PS: Uploaded the graph above. Again from 18th to 19th I initiated one repo and added one commit later. I lowered some of the values, still it’s more than should be.
PS2: Does it award 2 points by default? Is there any documentation about it?
This definitely doesn’t sound like the intended behavior! It should just be tracking commits. This is the first report I’ve seen of something like this though. Is there anything about the goal or possibly time zones that’s out of the ordinary? That’s my best guess is that the commit(s) happened around midnight or there’s maybe a mismatch between your github time zone and the Beeminder time zone.
I’ve been watching it for some time and there are a couple of quirks that bother me:
It does seem to be taking the initial commit as two of them. I have wild guess it could be related to initiating GitHub repo with initial files through the interface (I do that) but it’s still one commit. I can’t test it right now.

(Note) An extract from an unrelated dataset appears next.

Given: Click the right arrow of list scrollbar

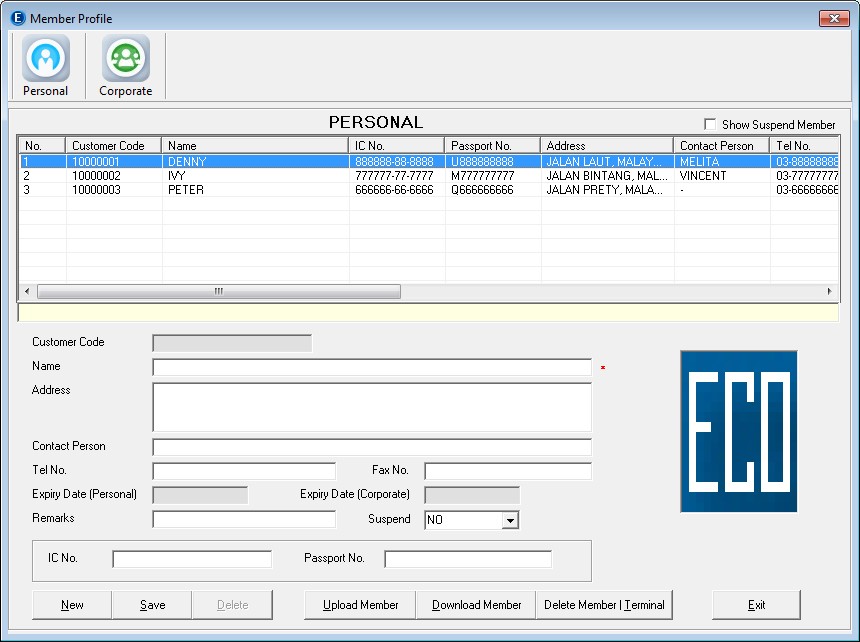Looking at the screenshot, I should [829, 292].
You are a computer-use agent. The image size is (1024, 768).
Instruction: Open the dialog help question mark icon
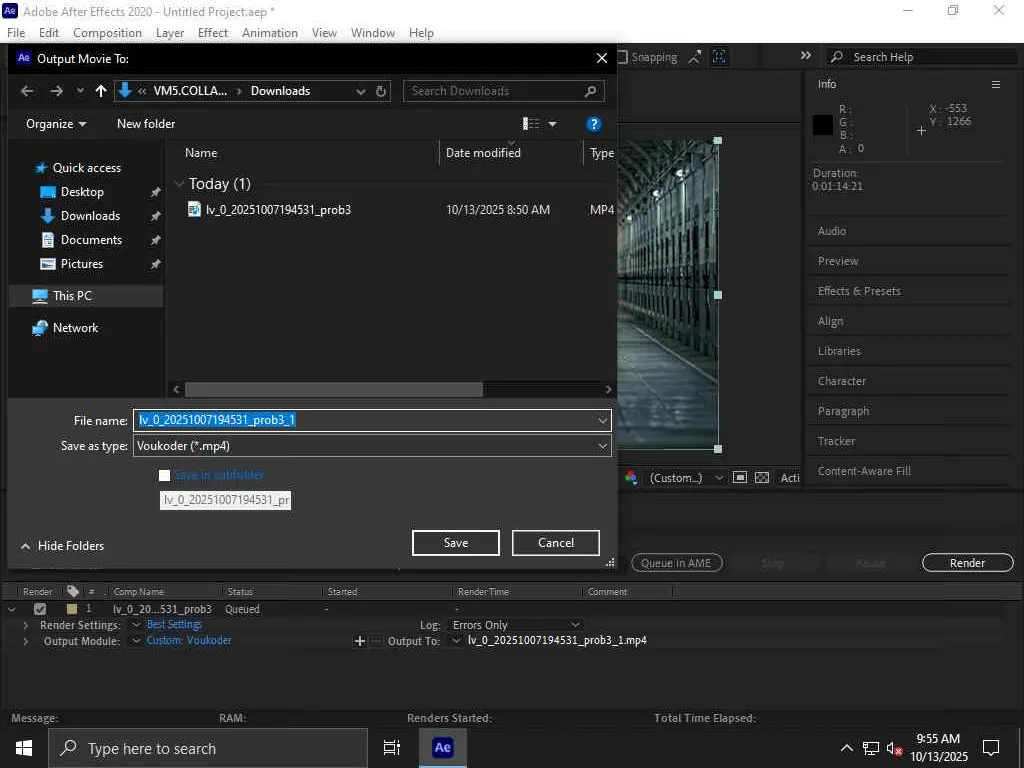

I did a merge to master today. Noticed a critical issue. Amended the merge commit and force pushed it. I know it’s bad but people do that more than they care to admit. Gitminder counted this one commit as 5 (there were 4 commits in the branch). I’m not sure whether it occured on merge itself or after the force update, but I seem to remember a simple merge being OK before. GitHub counts two contributions in that repo today i.e. pre-force commit and it’s variant after forced update - so Github kinda looked through all my playing with force updates and counted the right amount of commits somehow.
How hard it is making contributions goal? Especially as far as GitHub already ensures it’s counted correctly.